Dole L'hopital de Dole fait le constat du manque de moyens qui lui sont alloués

La Cfdt s'est joint à la CGT pour dénoncer la menace qui pèse sur le maintien de deux lignes mobiles de secours la nuit.

Publié le : 16/02/2017 à 20:06
Dans leurs interventions, les porte-parole du personnel et des usagers se sont inquiétés de la baisse de la qualité de la prise en charge des patients.
Dans leurs interventions, les porte-parole du personnel et des usagers se sont inquiétés de la baisse de la qualité de la prise en charge des patients. -

Philippe Zante pour la CGT, Sandrine Bataillard pour la Cfdt, Laurence Bernier, maire de Frasne-les-Meulières, ont ce jeudi tour à tour pris la parole devant les membres du conseil de surveillance de l’hôpital de Dole afin de leur demander d’interpeller l’Agence régionale de santé (ARS) sur la diminution des moyens alloués à l’hôpital de Dole.

Une quarantaine de personnes, agents hospitaliers et usagers, s’étaient déplacées pour manifester leur inquiétude de savoir que, les moyens étant largement utilisés pour l’accueil des patients qui arrivent aux urgences, celles-ci ne seraient plus en mesure de dépêcher davantage qu’une équipe sur des accidents ou problème de santé nécessitant de nuit une prise en charge médicale hors de l’hôpital. Pour Philippe Zante, ce qu’il faut, c’est recruter un 3e urgentiste de nuit mais pas déplacer le problème en supprimant une des deux lignes de smur :

« S’il y a deux interventions en même temps, ce n’est pas la 3e ligne du CHU de Besançon qui ira au Deschaux ni l’hélicoptère blanc qui, en décembre, ne pouvait pas se poser à cause du brouillard… ».

« Qu’on remette en cause la sécurité sanitaire nous révolte », renchérit Sandrine Bataillard, pour qui la question essentielle est :

«Faire des économies, est-ce judicieux ? »

L’hôpital Louis-Pasteur dispose de deux lignes de Smur 24h / 24. La dotation qui lui est accordée en prévoit effectivement deux en journée, mais une seule de nuit.

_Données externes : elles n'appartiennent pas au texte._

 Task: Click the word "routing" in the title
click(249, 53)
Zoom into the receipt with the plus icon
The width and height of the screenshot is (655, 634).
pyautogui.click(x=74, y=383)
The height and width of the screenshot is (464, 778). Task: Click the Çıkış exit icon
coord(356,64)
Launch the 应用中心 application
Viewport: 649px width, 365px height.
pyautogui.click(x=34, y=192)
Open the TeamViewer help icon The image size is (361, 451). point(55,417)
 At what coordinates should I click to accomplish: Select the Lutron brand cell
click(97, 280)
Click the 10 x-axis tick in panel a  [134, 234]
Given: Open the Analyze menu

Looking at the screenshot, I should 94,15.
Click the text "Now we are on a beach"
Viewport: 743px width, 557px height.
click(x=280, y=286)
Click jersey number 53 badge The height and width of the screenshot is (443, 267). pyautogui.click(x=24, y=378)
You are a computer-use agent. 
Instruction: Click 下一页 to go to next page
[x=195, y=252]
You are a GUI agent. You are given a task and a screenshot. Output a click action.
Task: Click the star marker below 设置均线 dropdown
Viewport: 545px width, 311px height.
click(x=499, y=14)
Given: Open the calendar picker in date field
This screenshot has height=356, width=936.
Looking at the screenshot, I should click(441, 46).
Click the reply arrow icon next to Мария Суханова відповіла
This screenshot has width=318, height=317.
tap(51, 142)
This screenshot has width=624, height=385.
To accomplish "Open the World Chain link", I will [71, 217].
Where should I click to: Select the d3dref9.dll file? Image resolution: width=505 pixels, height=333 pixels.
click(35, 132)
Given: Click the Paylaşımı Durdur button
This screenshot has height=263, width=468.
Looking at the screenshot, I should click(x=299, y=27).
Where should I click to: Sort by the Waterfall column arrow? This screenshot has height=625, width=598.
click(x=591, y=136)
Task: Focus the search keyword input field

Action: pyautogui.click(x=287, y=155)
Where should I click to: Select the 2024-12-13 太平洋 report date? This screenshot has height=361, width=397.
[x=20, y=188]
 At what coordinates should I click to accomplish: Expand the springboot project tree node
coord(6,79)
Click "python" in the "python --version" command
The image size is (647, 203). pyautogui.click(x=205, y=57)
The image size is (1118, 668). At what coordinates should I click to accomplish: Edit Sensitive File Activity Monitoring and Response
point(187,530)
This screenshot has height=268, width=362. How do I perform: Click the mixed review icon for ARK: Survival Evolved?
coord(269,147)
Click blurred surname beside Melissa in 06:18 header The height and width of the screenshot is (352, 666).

Or le nouveau mode de calcul de cette dotation, liée à l’activité, engendre une diminution de 38 000 euros. La polémique est née de la question posée par le directeur aux instances de tutelle sur le financement de la 2e ligne de nuit alors que, sauf aide exceptionnelle de l’ARS, l’établissement va afficher un résultat en déficit pour l’exercice 2016.

La goutte d’eau qui fait déborder le vase

« La baisse des recettes de 38 000 euros est la goutte d’eau qui fait déborder le vase », explique Jean-Marie Sermier. Le maire de Dole et président du conseil de surveillance reste vague sur la décision d’une suppression de la 2e ligne de Smur au 1er avril comme l’affirment les syndicats. Il parle d’une « réflexion », légitime au nom de la bonne gestion de l’établissement. Fin décembre, le docteur Gibey avait mentionné un maximum de 60 sorties simultanées des deux équipes sur une année. D’après Jean-Marie Sermier la 2e équipe ne serait, de nuit, pas nécessaire plus de 40 fois par an. Au-delà du maintien du dispositif actuel pour les interventions de secours aux personnes, l’élu réclame pour l’hôpital un soutien plus appuyé de la part de l’autorité de tutelle :

« Je propose que le conseil de surveillance sollicite une révision des financements. Cet établissement joue un rôle extrêmement important pour le territoire, mais son avenir passe par des aides ».

Dans l’appel à la mobilisation, les syndicats avaient également souligné les difficultés rencontrées depuis le début de l’année pour faire face à une activité accrue en période hivernale. Philippe Zante et Sandrine Bataillard dénoncent les rappels de personnel en congé, l’ouverture de lits tampon, les interventions programmées qu’il a fallu repousser… « Le personnel ne peut pas soigner correctement s’il est en souffrance », dénoncent-ils. Une situation que, lors de la cérémonie des vœux, le directeur avait lui aussi évoquée en reconnaissant les fortes tensions engendrées par l’épisode de grippe à laquelle l’établissement venait d’être confronté.